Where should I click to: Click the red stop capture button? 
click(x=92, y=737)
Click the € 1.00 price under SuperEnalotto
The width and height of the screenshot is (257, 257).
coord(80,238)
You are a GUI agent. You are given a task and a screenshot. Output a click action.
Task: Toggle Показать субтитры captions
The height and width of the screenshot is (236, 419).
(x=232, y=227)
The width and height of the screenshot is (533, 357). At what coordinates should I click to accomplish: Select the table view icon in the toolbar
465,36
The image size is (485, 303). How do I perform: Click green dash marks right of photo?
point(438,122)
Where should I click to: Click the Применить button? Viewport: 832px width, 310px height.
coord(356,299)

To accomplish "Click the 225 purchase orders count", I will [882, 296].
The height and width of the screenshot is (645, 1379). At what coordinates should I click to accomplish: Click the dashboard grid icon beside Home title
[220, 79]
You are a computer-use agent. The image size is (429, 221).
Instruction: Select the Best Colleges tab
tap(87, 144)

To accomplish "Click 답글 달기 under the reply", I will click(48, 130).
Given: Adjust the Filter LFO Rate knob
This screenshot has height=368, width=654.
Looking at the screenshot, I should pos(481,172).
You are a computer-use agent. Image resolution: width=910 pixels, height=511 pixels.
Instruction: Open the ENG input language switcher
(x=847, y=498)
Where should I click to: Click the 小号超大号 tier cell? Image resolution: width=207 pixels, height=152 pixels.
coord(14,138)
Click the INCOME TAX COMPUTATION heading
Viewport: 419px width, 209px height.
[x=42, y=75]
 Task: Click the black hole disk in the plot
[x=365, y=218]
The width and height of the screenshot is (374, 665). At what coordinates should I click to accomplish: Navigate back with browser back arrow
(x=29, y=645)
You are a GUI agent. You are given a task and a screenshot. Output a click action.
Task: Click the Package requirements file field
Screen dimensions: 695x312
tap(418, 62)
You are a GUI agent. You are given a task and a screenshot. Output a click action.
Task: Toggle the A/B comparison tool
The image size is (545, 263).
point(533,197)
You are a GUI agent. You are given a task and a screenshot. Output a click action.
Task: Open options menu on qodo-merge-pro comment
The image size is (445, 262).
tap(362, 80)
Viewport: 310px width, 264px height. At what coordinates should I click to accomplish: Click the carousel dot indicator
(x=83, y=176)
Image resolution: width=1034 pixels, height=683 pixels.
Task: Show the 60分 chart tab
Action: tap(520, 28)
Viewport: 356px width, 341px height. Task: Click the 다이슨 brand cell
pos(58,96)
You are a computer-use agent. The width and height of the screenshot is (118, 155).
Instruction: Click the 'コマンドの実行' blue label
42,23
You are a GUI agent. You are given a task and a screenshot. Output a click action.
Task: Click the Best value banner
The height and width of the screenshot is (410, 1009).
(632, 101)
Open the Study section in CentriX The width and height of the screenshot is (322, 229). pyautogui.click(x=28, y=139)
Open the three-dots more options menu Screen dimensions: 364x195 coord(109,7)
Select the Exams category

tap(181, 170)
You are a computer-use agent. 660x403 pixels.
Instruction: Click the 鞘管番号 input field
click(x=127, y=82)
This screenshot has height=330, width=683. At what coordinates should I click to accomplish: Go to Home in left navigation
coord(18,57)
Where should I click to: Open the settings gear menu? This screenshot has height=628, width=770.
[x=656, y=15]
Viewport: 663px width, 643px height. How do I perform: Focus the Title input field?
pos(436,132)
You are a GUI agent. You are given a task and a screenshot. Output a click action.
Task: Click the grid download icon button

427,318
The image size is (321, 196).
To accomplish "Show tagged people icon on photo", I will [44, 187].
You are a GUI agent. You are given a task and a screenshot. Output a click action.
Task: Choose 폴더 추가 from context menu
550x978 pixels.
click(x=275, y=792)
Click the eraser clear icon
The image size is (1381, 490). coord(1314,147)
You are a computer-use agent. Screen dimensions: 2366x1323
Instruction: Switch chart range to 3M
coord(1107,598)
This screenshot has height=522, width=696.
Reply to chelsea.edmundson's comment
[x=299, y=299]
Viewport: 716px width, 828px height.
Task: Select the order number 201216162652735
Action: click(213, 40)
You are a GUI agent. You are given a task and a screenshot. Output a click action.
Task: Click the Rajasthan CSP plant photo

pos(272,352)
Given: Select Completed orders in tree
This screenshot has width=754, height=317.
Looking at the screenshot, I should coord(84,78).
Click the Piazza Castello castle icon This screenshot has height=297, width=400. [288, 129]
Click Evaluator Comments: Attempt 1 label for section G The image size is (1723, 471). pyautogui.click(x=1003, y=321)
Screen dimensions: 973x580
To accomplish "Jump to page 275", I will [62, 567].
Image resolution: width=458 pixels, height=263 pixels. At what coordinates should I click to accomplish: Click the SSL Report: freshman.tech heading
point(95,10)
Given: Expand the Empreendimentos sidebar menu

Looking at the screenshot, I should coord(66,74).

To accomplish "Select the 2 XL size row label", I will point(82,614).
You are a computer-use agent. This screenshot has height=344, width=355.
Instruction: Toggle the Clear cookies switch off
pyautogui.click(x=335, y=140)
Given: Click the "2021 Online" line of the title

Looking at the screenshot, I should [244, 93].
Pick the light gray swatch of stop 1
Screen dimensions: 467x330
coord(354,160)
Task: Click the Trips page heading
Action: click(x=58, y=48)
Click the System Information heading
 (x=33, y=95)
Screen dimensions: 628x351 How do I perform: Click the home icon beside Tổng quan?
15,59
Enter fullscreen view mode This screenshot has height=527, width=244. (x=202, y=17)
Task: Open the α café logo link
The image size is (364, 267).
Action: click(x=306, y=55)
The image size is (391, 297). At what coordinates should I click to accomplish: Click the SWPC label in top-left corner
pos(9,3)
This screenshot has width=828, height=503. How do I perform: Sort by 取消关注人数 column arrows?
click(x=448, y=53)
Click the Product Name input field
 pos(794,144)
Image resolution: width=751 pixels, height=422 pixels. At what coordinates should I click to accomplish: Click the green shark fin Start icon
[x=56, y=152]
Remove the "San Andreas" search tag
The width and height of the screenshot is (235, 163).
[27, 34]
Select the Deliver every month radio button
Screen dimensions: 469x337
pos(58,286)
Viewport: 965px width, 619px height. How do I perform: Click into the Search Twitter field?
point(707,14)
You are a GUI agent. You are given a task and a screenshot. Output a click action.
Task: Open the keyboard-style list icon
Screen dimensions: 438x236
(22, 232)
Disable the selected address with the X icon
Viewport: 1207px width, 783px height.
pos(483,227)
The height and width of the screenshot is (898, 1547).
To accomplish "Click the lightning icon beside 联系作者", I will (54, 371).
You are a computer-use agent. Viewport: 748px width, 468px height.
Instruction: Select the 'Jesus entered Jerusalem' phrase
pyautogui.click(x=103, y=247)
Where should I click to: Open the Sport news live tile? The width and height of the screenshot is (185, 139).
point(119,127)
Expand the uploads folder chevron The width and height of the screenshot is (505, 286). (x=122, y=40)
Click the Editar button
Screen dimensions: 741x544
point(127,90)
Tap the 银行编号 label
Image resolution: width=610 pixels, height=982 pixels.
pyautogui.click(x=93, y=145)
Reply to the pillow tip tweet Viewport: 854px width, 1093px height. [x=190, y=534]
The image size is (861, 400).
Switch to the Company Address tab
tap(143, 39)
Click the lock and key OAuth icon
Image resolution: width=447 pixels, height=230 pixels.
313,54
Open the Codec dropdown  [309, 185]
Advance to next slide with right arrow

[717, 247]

────

WORK REQUIRED: Please transcribe every entry above exactly as it appears.

REPLY TO THE TASK:
Where should I click to: Click the red stop capture button? 
click(x=92, y=737)
Click the € 1.00 price under SuperEnalotto
The width and height of the screenshot is (257, 257).
coord(80,238)
You are a GUI agent. You are given a task and a screenshot. Output a click action.
Task: Toggle Показать субтитры captions
The height and width of the screenshot is (236, 419).
(x=232, y=227)
The width and height of the screenshot is (533, 357). At what coordinates should I click to accomplish: Select the table view icon in the toolbar
465,36
The image size is (485, 303). How do I perform: Click green dash marks right of photo?
point(438,122)
Where should I click to: Click the Применить button? Viewport: 832px width, 310px height.
coord(356,299)

To accomplish "Click the 225 purchase orders count", I will [882, 296].
The height and width of the screenshot is (645, 1379). At what coordinates should I click to accomplish: Click the dashboard grid icon beside Home title
[220, 79]
You are a computer-use agent. The image size is (429, 221).
Instruction: Select the Best Colleges tab
tap(87, 144)

To accomplish "Click 답글 달기 under the reply", I will click(48, 130).
Given: Adjust the Filter LFO Rate knob
This screenshot has height=368, width=654.
Looking at the screenshot, I should pos(481,172).
You are a computer-use agent. Image resolution: width=910 pixels, height=511 pixels.
Instruction: Open the ENG input language switcher
(x=847, y=498)
Where should I click to: Click the 小号超大号 tier cell? Image resolution: width=207 pixels, height=152 pixels.
coord(14,138)
Click the INCOME TAX COMPUTATION heading
Viewport: 419px width, 209px height.
[x=42, y=75]
 Task: Click the black hole disk in the plot
[x=365, y=218]
The width and height of the screenshot is (374, 665). At what coordinates should I click to accomplish: Navigate back with browser back arrow
(x=29, y=645)
You are a GUI agent. You are given a task and a screenshot. Output a click action.
Task: Click the Package requirements file field
Screen dimensions: 695x312
tap(418, 62)
You are a GUI agent. You are given a task and a screenshot. Output a click action.
Task: Toggle the A/B comparison tool
The image size is (545, 263).
point(533,197)
You are a GUI agent. You are given a task and a screenshot. Output a click action.
Task: Open options menu on qodo-merge-pro comment
The image size is (445, 262).
tap(362, 80)
Viewport: 310px width, 264px height. At what coordinates should I click to accomplish: Click the carousel dot indicator
(x=83, y=176)
Image resolution: width=1034 pixels, height=683 pixels.
Task: Show the 60分 chart tab
Action: tap(520, 28)
Viewport: 356px width, 341px height. Task: Click the 다이슨 brand cell
pos(58,96)
You are a computer-use agent. The width and height of the screenshot is (118, 155).
Instruction: Click the 'コマンドの実行' blue label
42,23
You are a GUI agent. You are given a task and a screenshot. Output a click action.
Task: Click the Best value banner
The height and width of the screenshot is (410, 1009).
(632, 101)
Open the Study section in CentriX The width and height of the screenshot is (322, 229). pyautogui.click(x=28, y=139)
Open the three-dots more options menu Screen dimensions: 364x195 coord(109,7)
Select the Exams category

tap(181, 170)
You are a computer-use agent. 660x403 pixels.
Instruction: Click the 鞘管番号 input field
click(x=127, y=82)
This screenshot has height=330, width=683. At what coordinates should I click to accomplish: Go to Home in left navigation
coord(18,57)
Where should I click to: Open the settings gear menu? This screenshot has height=628, width=770.
[x=656, y=15]
Viewport: 663px width, 643px height. How do I perform: Focus the Title input field?
pos(436,132)
You are a GUI agent. You are given a task and a screenshot. Output a click action.
Task: Click the grid download icon button

427,318
The image size is (321, 196).
To accomplish "Show tagged people icon on photo", I will [44, 187].
You are a GUI agent. You are given a task and a screenshot. Output a click action.
Task: Choose 폴더 추가 from context menu
550x978 pixels.
click(x=275, y=792)
Click the eraser clear icon
The image size is (1381, 490). coord(1314,147)
You are a computer-use agent. Screen dimensions: 2366x1323
Instruction: Switch chart range to 3M
coord(1107,598)
This screenshot has height=522, width=696.
Reply to chelsea.edmundson's comment
[x=299, y=299]
Viewport: 716px width, 828px height.
Task: Select the order number 201216162652735
Action: click(213, 40)
You are a GUI agent. You are given a task and a screenshot. Output a click action.
Task: Click the Rajasthan CSP plant photo

pos(272,352)
Given: Select Completed orders in tree
This screenshot has width=754, height=317.
Looking at the screenshot, I should coord(84,78).
Click the Piazza Castello castle icon This screenshot has height=297, width=400. [288, 129]
Click Evaluator Comments: Attempt 1 label for section G The image size is (1723, 471). pyautogui.click(x=1003, y=321)
Screen dimensions: 973x580
To accomplish "Jump to page 275", I will [62, 567].
Image resolution: width=458 pixels, height=263 pixels. At what coordinates should I click to accomplish: Click the SSL Report: freshman.tech heading
point(95,10)
Given: Expand the Empreendimentos sidebar menu

Looking at the screenshot, I should coord(66,74).

To accomplish "Select the 2 XL size row label", I will point(82,614).
You are a computer-use agent. This screenshot has height=344, width=355.
Instruction: Toggle the Clear cookies switch off
pyautogui.click(x=335, y=140)
Given: Click the "2021 Online" line of the title

Looking at the screenshot, I should [244, 93].
Pick the light gray swatch of stop 1
Screen dimensions: 467x330
coord(354,160)
Task: Click the Trips page heading
Action: click(x=58, y=48)
Click the System Information heading
 (x=33, y=95)
Screen dimensions: 628x351 How do I perform: Click the home icon beside Tổng quan?
15,59
Enter fullscreen view mode This screenshot has height=527, width=244. (x=202, y=17)
Task: Open the α café logo link
The image size is (364, 267).
Action: click(x=306, y=55)
The image size is (391, 297). At what coordinates should I click to accomplish: Click the SWPC label in top-left corner
pos(9,3)
This screenshot has width=828, height=503. How do I perform: Sort by 取消关注人数 column arrows?
click(x=448, y=53)
Click the Product Name input field
 pos(794,144)
Image resolution: width=751 pixels, height=422 pixels. At what coordinates should I click to accomplish: Click the green shark fin Start icon
[x=56, y=152]
Remove the "San Andreas" search tag
The width and height of the screenshot is (235, 163).
[27, 34]
Select the Deliver every month radio button
Screen dimensions: 469x337
pos(58,286)
Viewport: 965px width, 619px height. How do I perform: Click into the Search Twitter field?
point(707,14)
You are a GUI agent. You are given a task and a screenshot. Output a click action.
Task: Open the keyboard-style list icon
Screen dimensions: 438x236
(22, 232)
Disable the selected address with the X icon
Viewport: 1207px width, 783px height.
pos(483,227)
The height and width of the screenshot is (898, 1547).
To accomplish "Click the lightning icon beside 联系作者", I will (54, 371).
You are a computer-use agent. Viewport: 748px width, 468px height.
Instruction: Select the 'Jesus entered Jerusalem' phrase
pyautogui.click(x=103, y=247)
Where should I click to: Open the Sport news live tile? The width and height of the screenshot is (185, 139).
point(119,127)
Expand the uploads folder chevron The width and height of the screenshot is (505, 286). (x=122, y=40)
Click the Editar button
Screen dimensions: 741x544
point(127,90)
Tap the 银行编号 label
Image resolution: width=610 pixels, height=982 pixels.
pyautogui.click(x=93, y=145)
Reply to the pillow tip tweet Viewport: 854px width, 1093px height. [x=190, y=534]
The image size is (861, 400).
Switch to the Company Address tab
tap(143, 39)
Click the lock and key OAuth icon
Image resolution: width=447 pixels, height=230 pixels.
313,54
Open the Codec dropdown  [309, 185]
Advance to next slide with right arrow

[717, 247]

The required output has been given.